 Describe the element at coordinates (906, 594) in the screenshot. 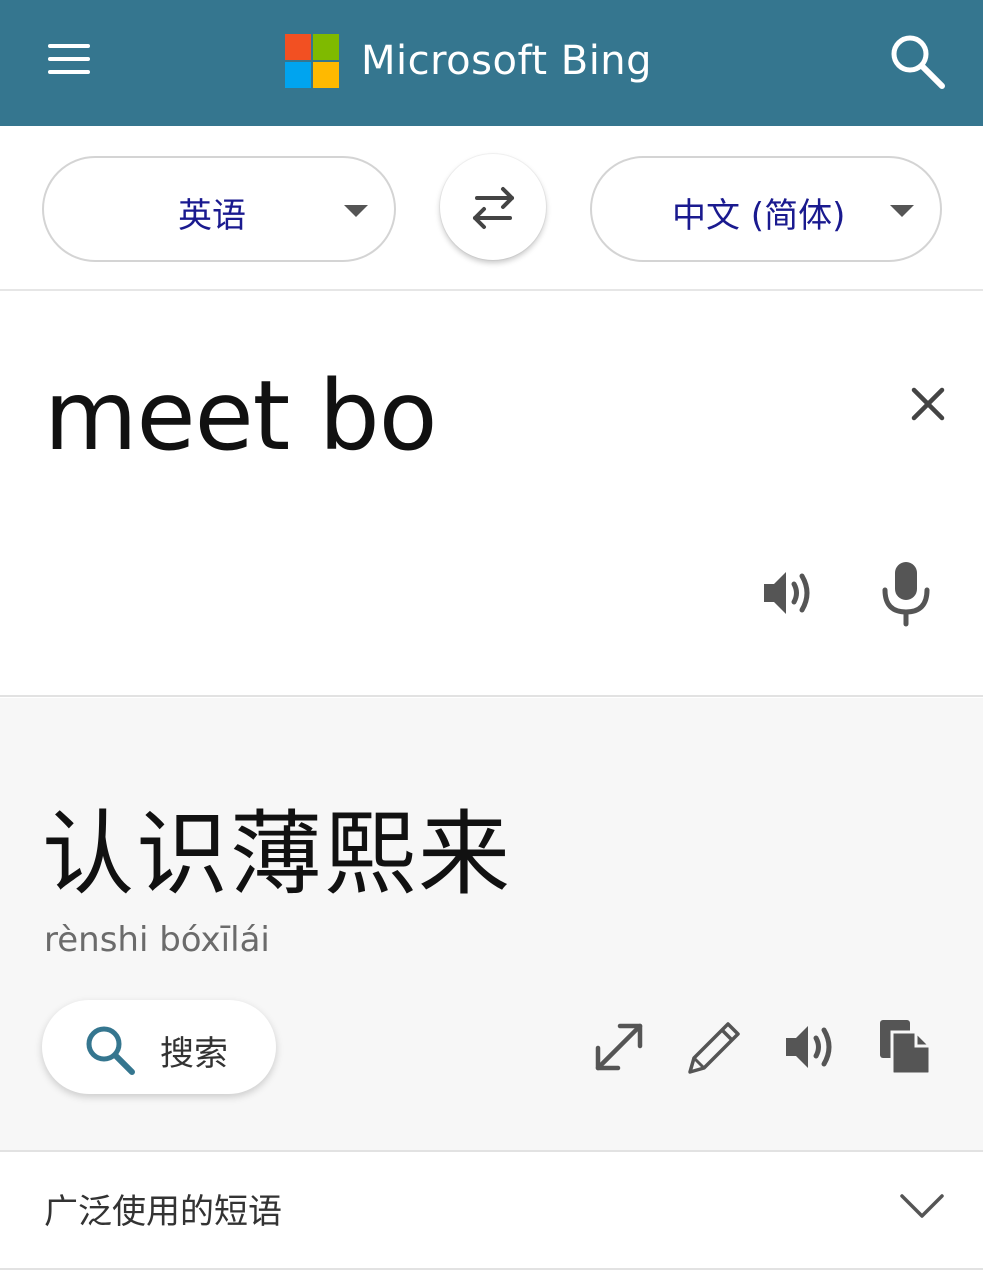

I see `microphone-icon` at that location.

::::::

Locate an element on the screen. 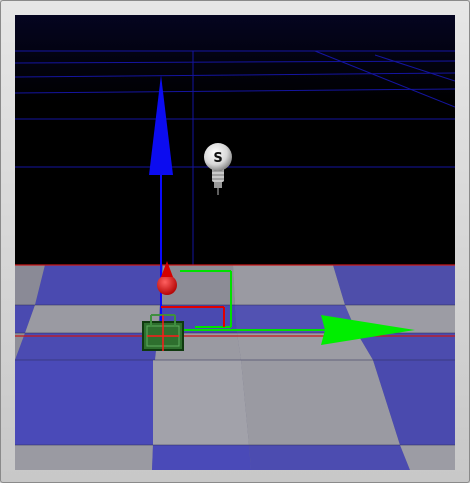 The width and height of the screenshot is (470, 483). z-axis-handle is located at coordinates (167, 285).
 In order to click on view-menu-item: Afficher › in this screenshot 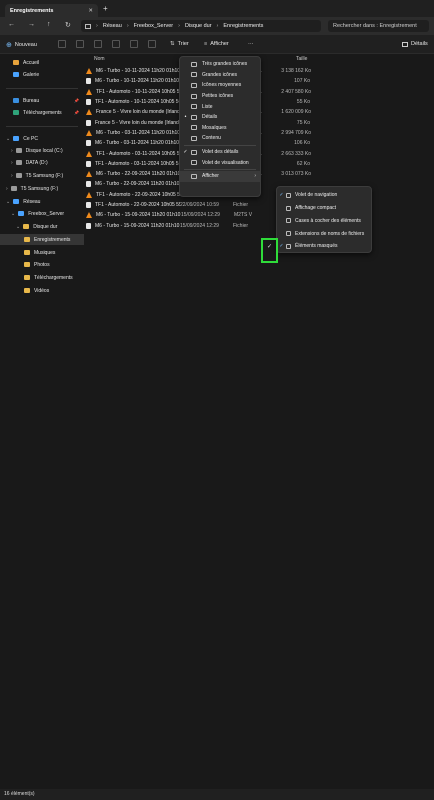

::::::

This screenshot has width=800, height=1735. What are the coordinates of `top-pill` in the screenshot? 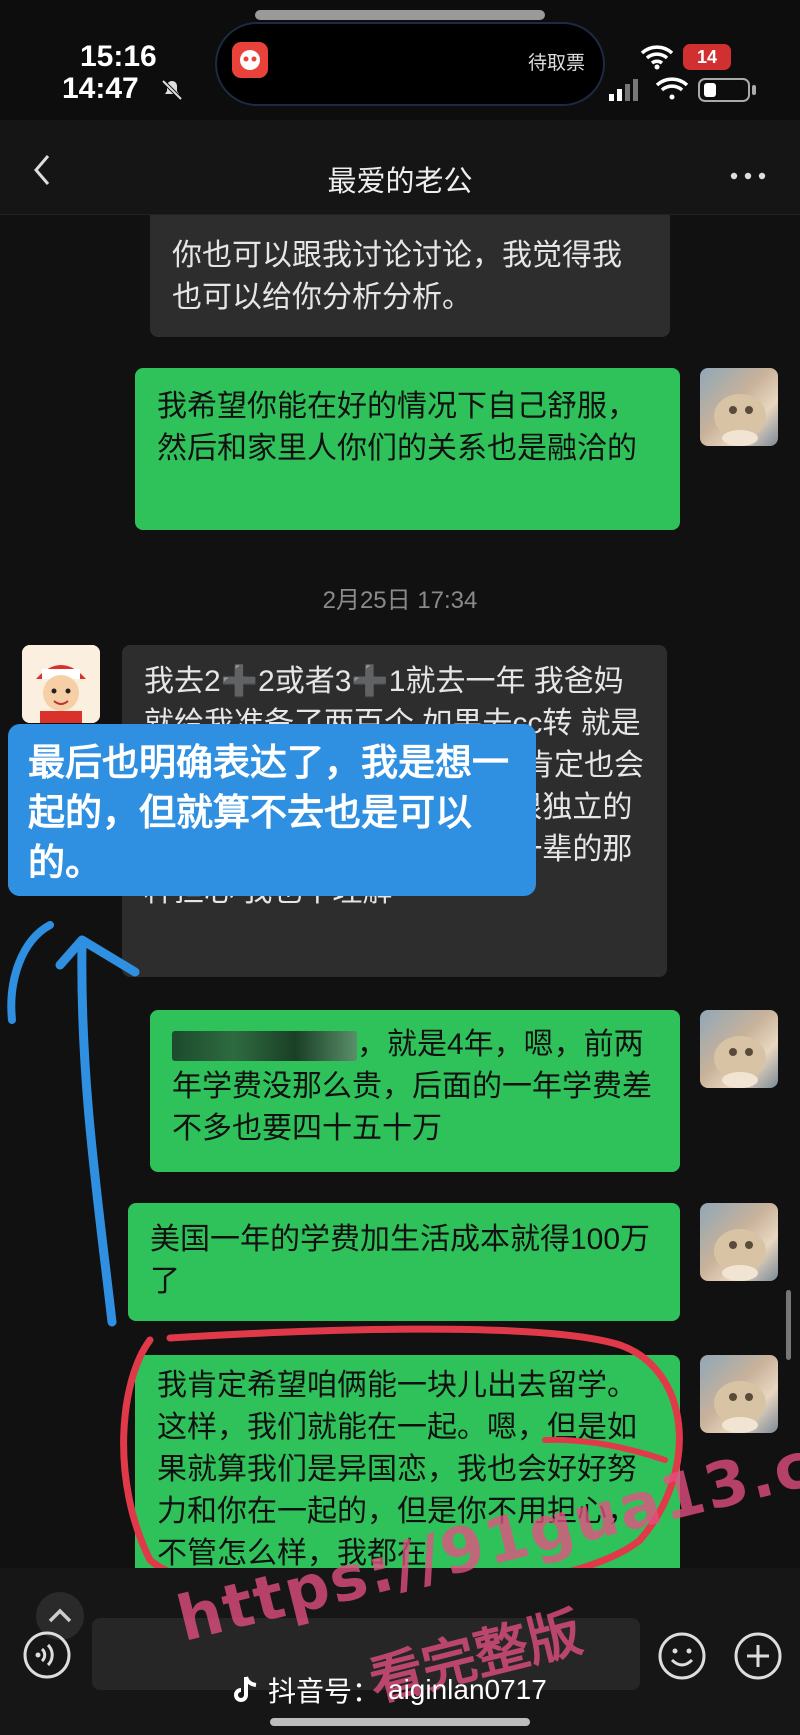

::::::

#### YOUR OBJECTIVE:
Please put the stretch of the records from the line containing "Describe the element" through the line containing "at that location." into a Markdown table with the columns Row and Line, numbering each non-blank line and leaving blank lines out. Keep the pictures out of the table.

#### TASK SOLUTION:
| Row | Line |
|---|---|
| 1 |  Describe the element at coordinates (906, 594) in the screenshot.  |
| 2 | I see `microphone-icon` at that location. |